# Source extract:
▽
We all have what we need to live a Christ-like life.  The Holy Spirit supplies it to us as a gift.  It is up to us to clear the clutter and allow room for it to change our lives and the lives of others.

Advertisements

Jealousy

Jealousy.  What a terrible word.  By definition it means resentment against a rival,  a person enjoying success or advantage, etc. , or against another’s success or advantage itself. (according to Dictionary.com)  No one ever wants to be jealous, yet somehow, jealousy creeps into our hearts and steals away our love and happiness.

For me, it happens in a very non-traditional way.  I am not by nature a jealous person.  However, If I ever see a 1 1/2 or 2 year old little boy, the jealousy eats at my heart until it hurts so much I can’t breathe.  You see, 6 years ago, I lost my son to brain cancer at 17 months old.  My grief journey has been long and hard, but also rewarding and blessed.  I have become so much closer to God and I have found peace where you would think it doesn’t exist.  It has taken me 6 long years to come to the conclusion that my son may have come into this world for such a short time for the sole purpose of bringing our family closer to Jesus.  For his illness and death did just that.  We were Christians before he was sick, but it was more of a habit than a way of life.  I am so sorry that it took losing my son to help me right my ways, but at the same time, I am so grateful for the precious gift my son and God have given to our family.

That being said, I still twinge in my heart when I see little boys.  My son would be almost 8 now, in 2nd grade.  But in my eyes, he is still 17 months old.  Not a day goes by that I don’t think about him and miss holding him so much.

“And in that dark corner, desperation churns for what could be but isn’t, and what we want but still don’t have.”  (Unglued by Lisa Terkeurst, chapter 9)

That quote speaks so loudly to me.  Many a night I sat in a dark corner desperate for my baby boy.  Many a day I refused to attend a function where toddlers would be because I knew I would fall apart.  This eating away at my heart and this jealousy will not bring my son back.  It has taken me years to understand this.

“We stop celebrating our own good and have a really hard time celebrating others’ good.” (Unglued by Lisa Terkeurst, chapter 9)
△
# Given material:
▽
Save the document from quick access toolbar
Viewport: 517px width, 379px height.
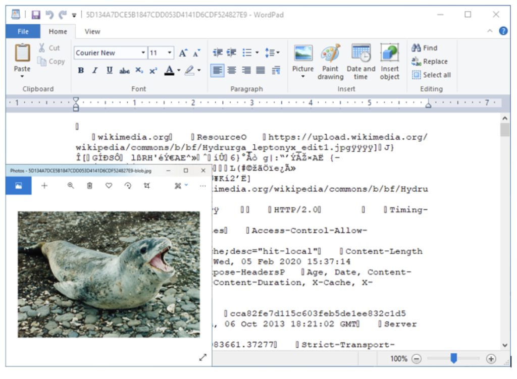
△
# Work instruction:
Reproduce verbatim the part of the passage on jealousy that begins at "That being said, I" and stops after "to understand this.".

# Answer space:
That being said, I still twinge in my heart when I see little boys.  My son would be almost 8 now, in 2nd grade.  But in my eyes, he is still 17 months old.  Not a day goes by that I don’t think about him and miss holding him so much.

“And in that dark corner, desperation churns for what could be but isn’t, and what we want but still don’t have.”  (Unglued by Lisa Terkeurst, chapter 9)

That quote speaks so loudly to me.  Many a night I sat in a dark corner desperate for my baby boy.  Many a day I refused to attend a function where toddlers would be because I knew I would fall apart.  This eating away at my heart and this jealousy will not bring my son back.  It has taken me years to understand this.